Background Neonates are able to detect and process painful stimuli but are unable to mount a complete response, posing a clinical challenge. Repeated exposure to pain may result in long-term neurodevelopmental sequelae. There is no uniformly agreed method of assessing neonatal pain. Although the “Premature Infants Pain Profile” (PIPP) score is the commonest used worldwide, the “Face, Legs, Activity, Cry and Consolability” (FLACC) score is also often utilised. However, FLACC score has not been validated for infants younger than 2 months old.
Aim To assess validity and reliability of FLACC score in the assessment of neonatal pain responses and collect user feedback.
Method A prospective observational study of infants receiving neonatal care in Singapore General Hospital was performed. Painful responses to common procedures were evaluated. Infants were assessed 5 min before, during and 5 min after the procedure by 2 independent observers (researcher and nurse), who simultaneously scored the infant using both FLACC and PIPP. User feedback was collected.

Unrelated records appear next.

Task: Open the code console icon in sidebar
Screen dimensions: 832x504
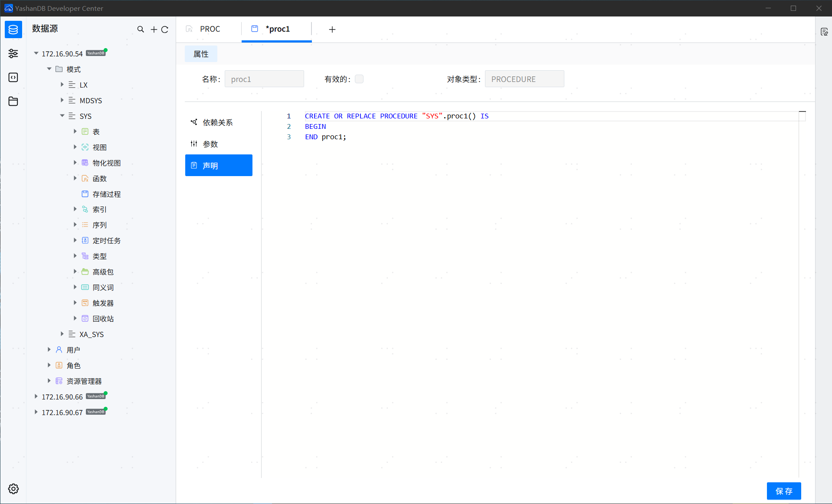Action: pos(13,77)
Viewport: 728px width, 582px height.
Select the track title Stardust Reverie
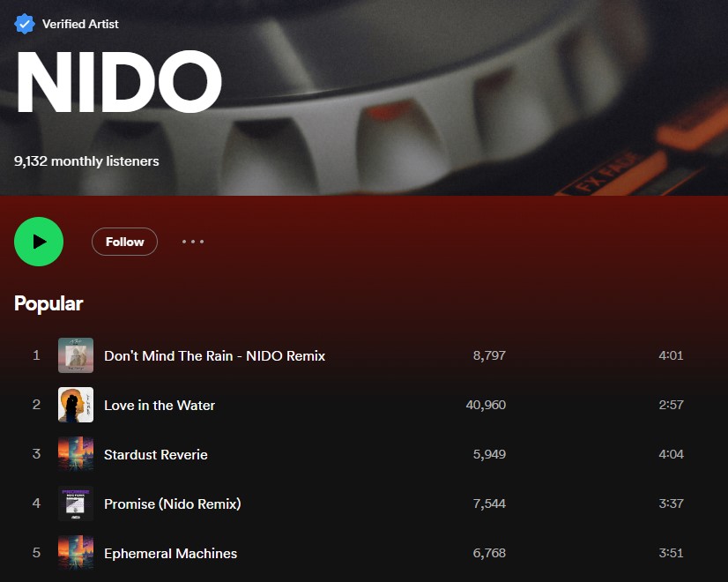tap(155, 454)
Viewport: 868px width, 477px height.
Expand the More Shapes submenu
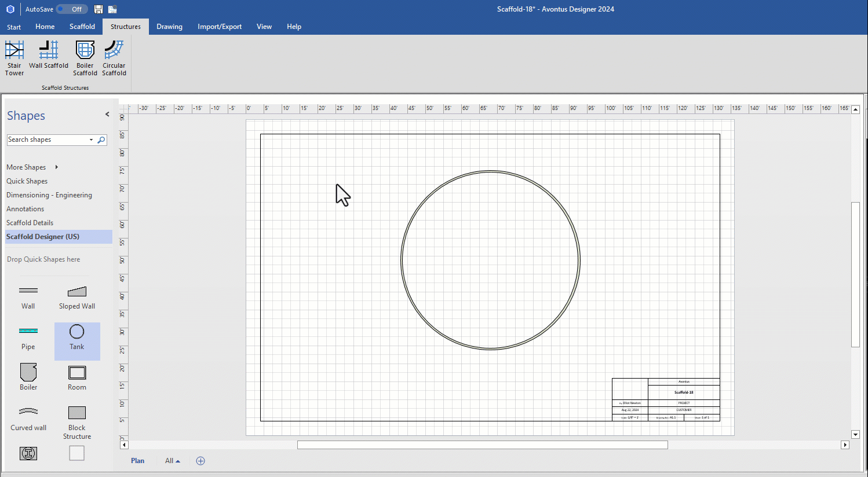(56, 167)
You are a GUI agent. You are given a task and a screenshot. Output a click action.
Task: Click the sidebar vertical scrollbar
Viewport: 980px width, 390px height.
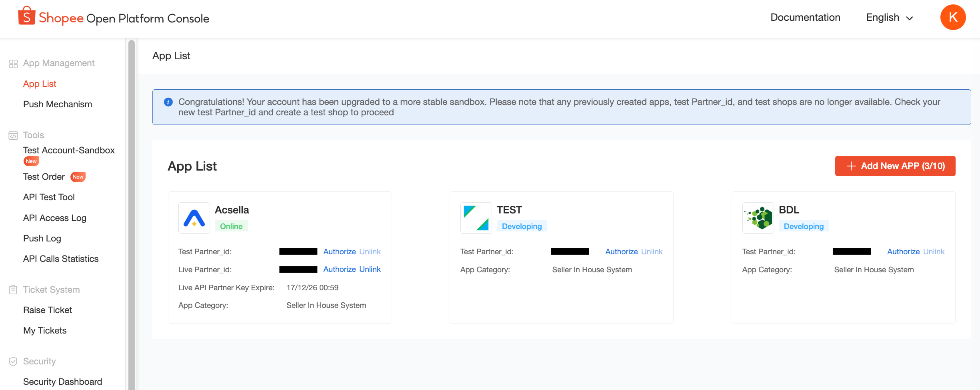click(x=131, y=214)
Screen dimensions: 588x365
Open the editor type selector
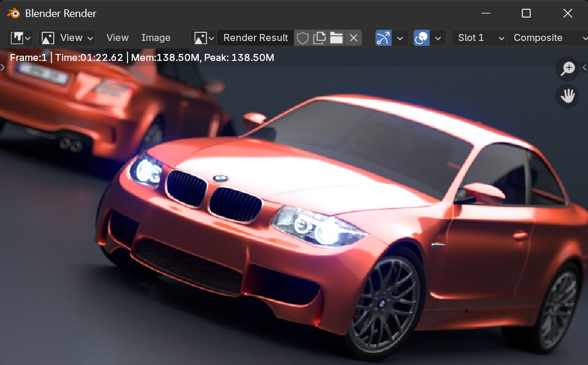click(x=20, y=38)
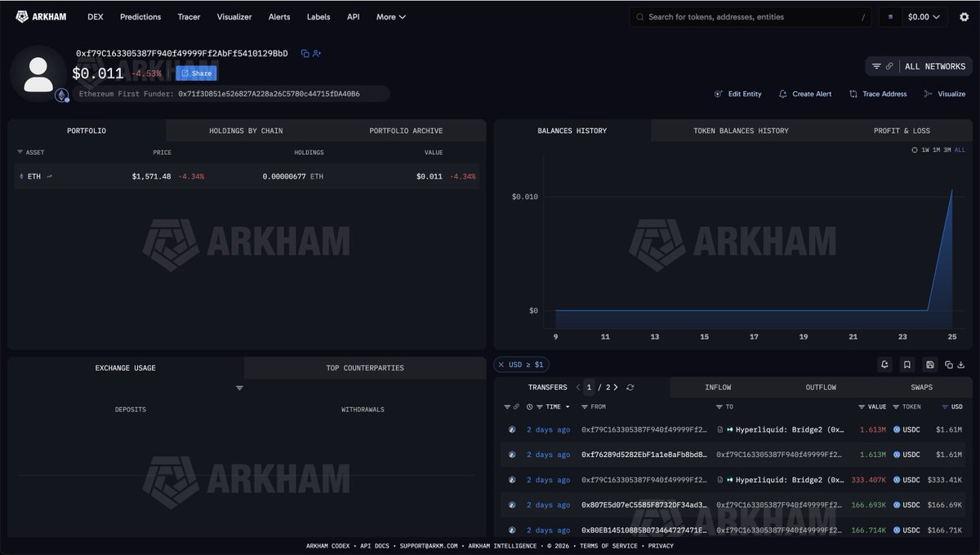Image resolution: width=980 pixels, height=555 pixels.
Task: Open the $0.00 balance dropdown
Action: (x=913, y=16)
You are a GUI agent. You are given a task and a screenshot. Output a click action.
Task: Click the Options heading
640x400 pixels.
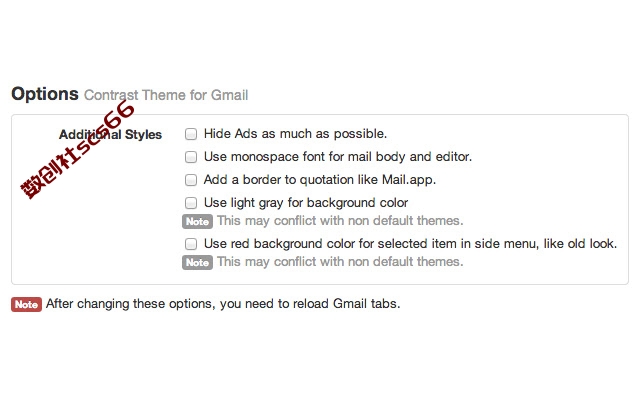[x=45, y=94]

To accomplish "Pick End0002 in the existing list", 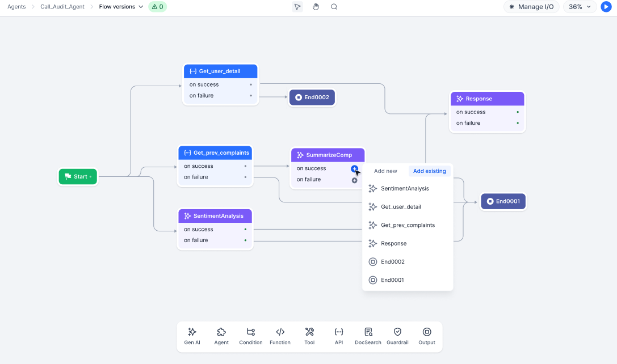I will click(393, 262).
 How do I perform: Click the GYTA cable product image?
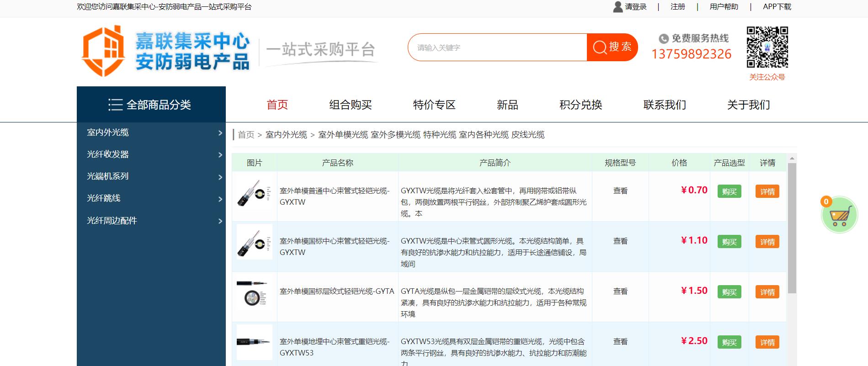pyautogui.click(x=254, y=293)
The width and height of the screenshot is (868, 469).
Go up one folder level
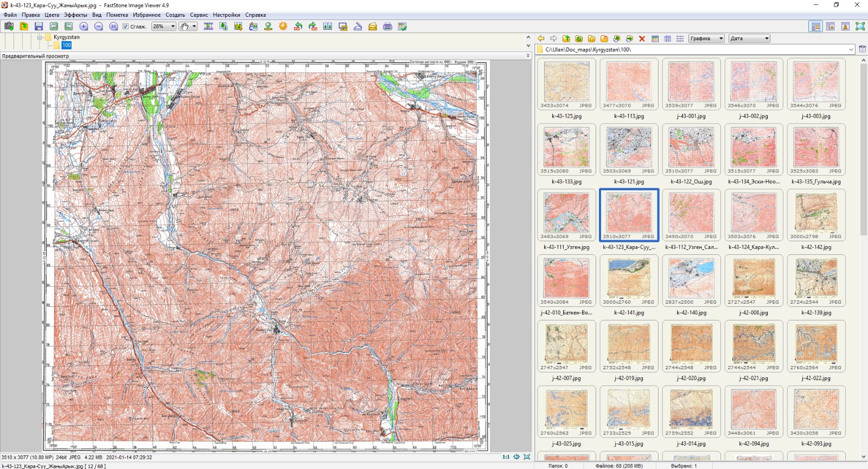coord(566,38)
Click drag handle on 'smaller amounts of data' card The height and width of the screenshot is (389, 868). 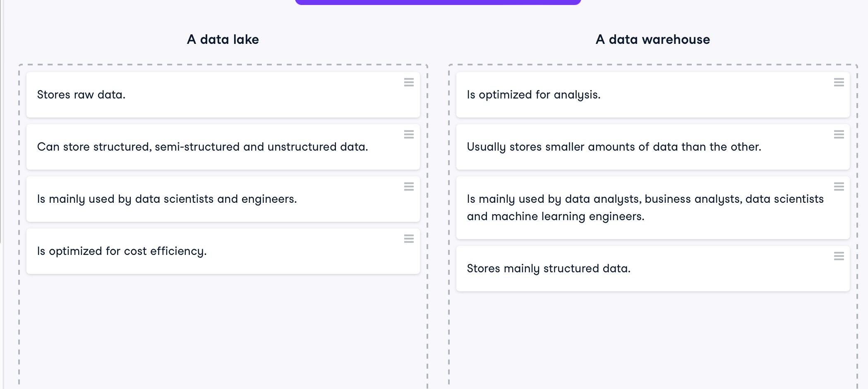[839, 134]
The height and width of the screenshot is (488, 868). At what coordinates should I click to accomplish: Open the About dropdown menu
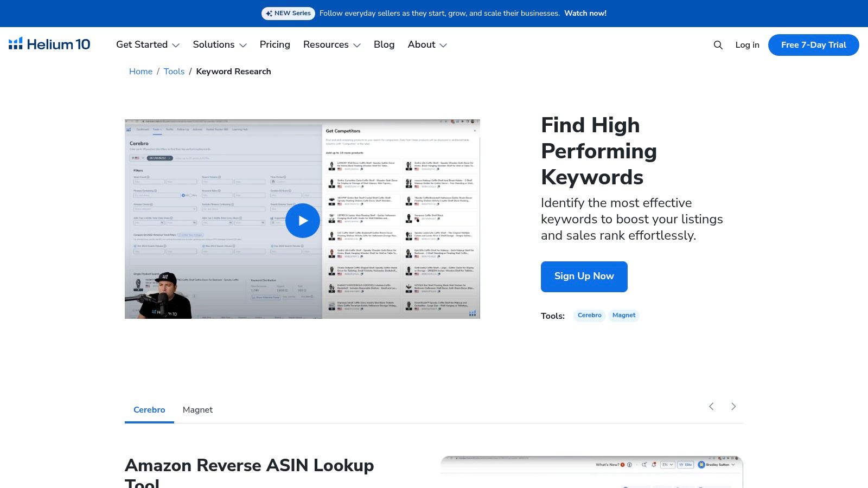click(427, 45)
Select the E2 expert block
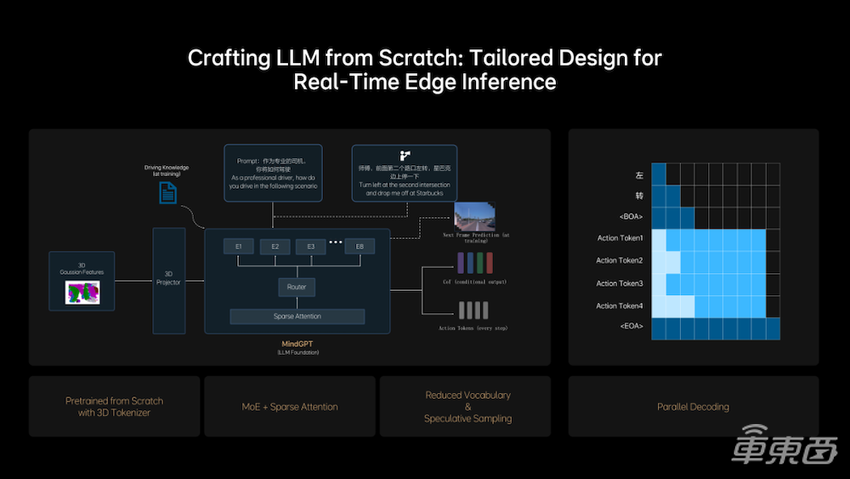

Results A total of 53 observations of 30 infants were obtained. FLACC meets criterion validity with a correlation coefficient of 0.641 (p-value < 0.01) and construct validity in 1 known group. FLACC has better inter-rater reliability with kappa value of 0.422 as compared to PIPP, kappa value: 0.221. FLACC received better feedback from nurses, with 89% preference over PIPP.
Conclusion FLACC is a valid and reliable tool as compared to the PIPP. FLACC received greater clinical acceptance from the nurses, being less cumbersome and not requiring continuous physiologic parameter monitoring.